**TASK DIRECTIONS:** Without changing anything, set down every line shown below.

**DATA RECORDS:**
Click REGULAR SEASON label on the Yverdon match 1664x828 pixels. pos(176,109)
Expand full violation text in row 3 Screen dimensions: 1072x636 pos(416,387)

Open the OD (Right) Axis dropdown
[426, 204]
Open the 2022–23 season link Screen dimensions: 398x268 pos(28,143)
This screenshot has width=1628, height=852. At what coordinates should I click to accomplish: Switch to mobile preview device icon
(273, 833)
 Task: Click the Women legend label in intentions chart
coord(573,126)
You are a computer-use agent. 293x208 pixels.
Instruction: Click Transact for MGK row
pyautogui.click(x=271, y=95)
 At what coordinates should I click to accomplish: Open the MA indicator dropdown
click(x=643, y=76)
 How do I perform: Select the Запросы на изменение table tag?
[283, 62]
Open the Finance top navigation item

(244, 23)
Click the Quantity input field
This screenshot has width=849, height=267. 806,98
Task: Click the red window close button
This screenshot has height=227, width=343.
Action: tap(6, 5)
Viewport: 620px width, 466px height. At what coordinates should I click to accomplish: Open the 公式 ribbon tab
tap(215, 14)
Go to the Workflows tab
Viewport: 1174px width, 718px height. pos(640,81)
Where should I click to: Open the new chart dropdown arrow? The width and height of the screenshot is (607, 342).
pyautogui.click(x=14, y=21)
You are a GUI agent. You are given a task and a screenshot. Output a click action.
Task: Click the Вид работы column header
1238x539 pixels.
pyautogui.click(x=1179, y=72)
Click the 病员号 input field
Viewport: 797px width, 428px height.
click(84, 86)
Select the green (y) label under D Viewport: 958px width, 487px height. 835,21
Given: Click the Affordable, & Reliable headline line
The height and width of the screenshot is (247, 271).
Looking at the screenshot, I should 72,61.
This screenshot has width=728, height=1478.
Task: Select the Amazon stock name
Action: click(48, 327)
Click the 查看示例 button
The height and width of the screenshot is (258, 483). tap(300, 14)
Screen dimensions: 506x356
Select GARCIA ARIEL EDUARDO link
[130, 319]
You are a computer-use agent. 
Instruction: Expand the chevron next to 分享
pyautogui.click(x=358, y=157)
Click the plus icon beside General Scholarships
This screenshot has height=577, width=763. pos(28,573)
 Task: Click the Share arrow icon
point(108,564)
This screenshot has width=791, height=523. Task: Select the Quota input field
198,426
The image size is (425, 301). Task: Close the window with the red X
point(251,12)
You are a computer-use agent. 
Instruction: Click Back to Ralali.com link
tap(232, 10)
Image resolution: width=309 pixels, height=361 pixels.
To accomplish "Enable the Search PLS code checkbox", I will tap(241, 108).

**ANSWER SECTION:**
Click REGULAR SEASON label on the Yverdon match 1664x828 pixels. pos(176,109)
Expand full violation text in row 3 Screen dimensions: 1072x636 pos(416,387)

Open the OD (Right) Axis dropdown
[426, 204]
Open the 2022–23 season link Screen dimensions: 398x268 pos(28,143)
This screenshot has width=1628, height=852. At what coordinates should I click to accomplish: Switch to mobile preview device icon
(273, 833)
 Task: Click the Women legend label in intentions chart
coord(573,126)
You are a computer-use agent. 293x208 pixels.
Instruction: Click Transact for MGK row
pyautogui.click(x=271, y=95)
 At what coordinates should I click to accomplish: Open the MA indicator dropdown
click(x=643, y=76)
 How do I perform: Select the Запросы на изменение table tag?
[283, 62]
Open the Finance top navigation item

(244, 23)
Click the Quantity input field
This screenshot has width=849, height=267. 806,98
Task: Click the red window close button
This screenshot has height=227, width=343.
Action: tap(6, 5)
Viewport: 620px width, 466px height. At what coordinates should I click to accomplish: Open the 公式 ribbon tab
tap(215, 14)
Go to the Workflows tab
Viewport: 1174px width, 718px height. pos(640,81)
Where should I click to: Open the new chart dropdown arrow? The width and height of the screenshot is (607, 342).
pyautogui.click(x=14, y=21)
You are a GUI agent. You are given a task and a screenshot. Output a click action.
Task: Click the Вид работы column header
1238x539 pixels.
pyautogui.click(x=1179, y=72)
Click the 病员号 input field
Viewport: 797px width, 428px height.
click(84, 86)
Select the green (y) label under D Viewport: 958px width, 487px height. 835,21
Given: Click the Affordable, & Reliable headline line
The height and width of the screenshot is (247, 271).
Looking at the screenshot, I should 72,61.
This screenshot has width=728, height=1478.
Task: Select the Amazon stock name
Action: click(48, 327)
Click the 查看示例 button
The height and width of the screenshot is (258, 483). tap(300, 14)
Screen dimensions: 506x356
Select GARCIA ARIEL EDUARDO link
[130, 319]
You are a computer-use agent. 
Instruction: Expand the chevron next to 分享
pyautogui.click(x=358, y=157)
Click the plus icon beside General Scholarships
This screenshot has height=577, width=763. pos(28,573)
 Task: Click the Share arrow icon
point(108,564)
This screenshot has width=791, height=523. Task: Select the Quota input field
198,426
The image size is (425, 301). Task: Close the window with the red X
point(251,12)
You are a computer-use agent. 
Instruction: Click Back to Ralali.com link
tap(232, 10)
Image resolution: width=309 pixels, height=361 pixels.
To accomplish "Enable the Search PLS code checkbox", I will tap(241, 108).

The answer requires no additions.